July 29 to August 30, 2019

 

Date: 7/29-8/30/19      Email: tanthoma@ucsc.edu

Time: TBA                 Office: TBA

Location: TBA            Office Hours: TBA

 

Required Texts:

  • Mary Shelley, Frankenstein
  • Sheridan Le Fanu, Carmilla
  • H.R. Haggard, She
  • Robert Louis Stevenson, The Strange Case of Dr. Jekyll and Mr. Hyde
  • H.G. Wells, The Island of Doctor Moreau
  • Supplementary reading available on Canvas

 

Course Description:

 

In Monster Theory, Jeffrey Cohen writes that “[t]he monster is born only at this metaphoric crossroads, as an embodiment of a certain cultural moment—of a time, a feeling, a place.” In this course, we will consider how the Victorians’ construction of monstrosity reflects their particular historical moment, characterized by industrialization, colonization, and scientific development. Through a critical examination of monsters in literature, we will explore anxieties, fears, and ideals of Victorian society, paying close attention to issues of gender, sexuality, class, race, empire, scientific, and technology. We begin by examining the pre-Victorian Frankenstein, in order to discuss the gothic and romantic roots of monsters in the nineteenth-century English literary tradition. Next, we discuss representations of gender, sexuality, and the figure of the vampire in Le Fanu’s Carmilla, followed by an examination of orientalism in Haggard’s She. We then consider Stevenson’s Dr. Jekyll and Mr. Hyde in conversation with Victorian conceptions of social Darwinism and sexology. Finally, we discuss H.G. Well’s The Island of Doctor Moreau in relation to late-Victorian debates about vivisection.   

 

Course Goals:

As a lower-division course, this class is designed to provide an introduction to critical reading and writing while providing the opportunity to study the literary topic of monsters in literature within the historical and social context of nineteenth-century England. Throughout the course, we will develop these skills in order to provide you with the following outcomes:

 

Critical reading:

  • To understand the relationship between textual form, thematic content, and historical context of the texts we read.
  • To understand the critical approaches of our supplementary readings in order to help you develop your own analyses of these and other texts.
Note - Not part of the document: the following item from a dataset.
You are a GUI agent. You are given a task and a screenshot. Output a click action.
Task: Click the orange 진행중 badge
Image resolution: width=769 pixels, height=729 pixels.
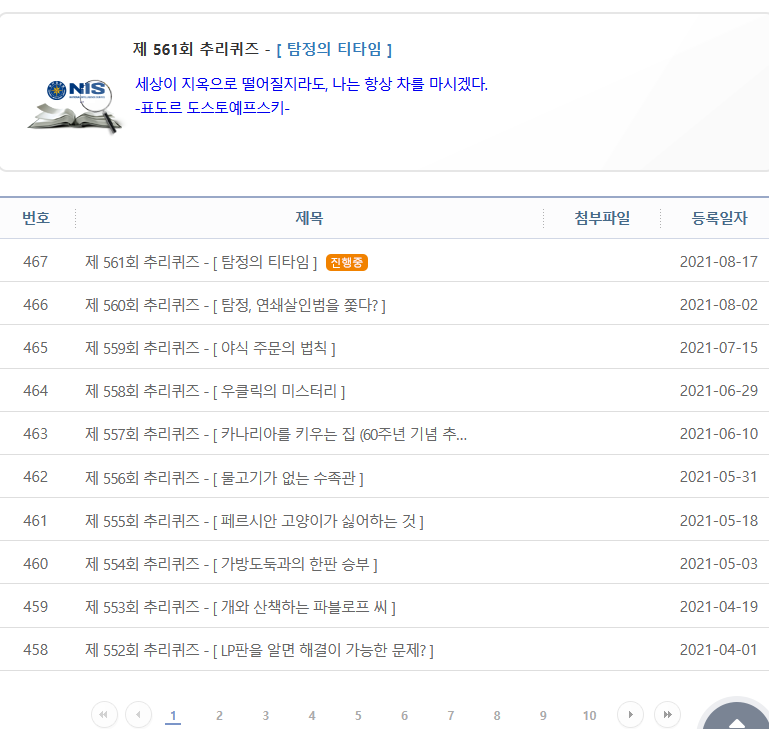347,262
Critical writing and research:

  • To evaluate multiple interpretations of texts
  • To write effective argumentative prose
  • To situate texts in relation to a critical/theoretical tradition
  • To design and initiate a substantive independent project of research

 

Course Responsibilities and Final Grading:

 

Because this is an intensive summer course, you will be responsible for an estimated 30 hours of course-related work per week. You will be accountable for having effectively prepared for each class, and I will help motivate you to stay on top of the reading by giving daily reading quizzes.

 

Your final grade in the course will be determined as follows:

  • Daily Reading Quizzes                                                                                   25%
  • Midterm Exam                                                                                                25%
  • Final Paper (including Proposal)                                                                    30%
  • Participation                                                                                                   20%

*All assignments must be completed in order to pass the class.

 

 

Due Dates and Reading Schedule

WEEK 1 INTRODUCTION TO MONSTER THEORY
Tuesday Introduction to Course:

 

Elizabeth Gaskell, “The Old Nurse’s Story” (In Class)

Vernon Lee, “Prince Alberic and the Snake Lady” (In Class)

 

Thursday

 

Victorian Gothic and Literary Legacy:

Mary Shelley, Frankenstein (1-95)

Jeffry Jerome Cohen, “Monster Culture: Seven Theses”

Donna Haraway, “The Promises of Monsters: A Regenerative Politics for Inappropriate/d Others.”

Weekly Keywords: romanticism, gothic, the other, biopolitics, nature / culture

WEEK 2 VICTORIAN MONSTERS AND MODERNITY
Tuesday

 

Containment and Contamination:

Mary Shelley, Frankenstein (96-210)

Jack Halberstam, Skin Shows, “Making Monsters”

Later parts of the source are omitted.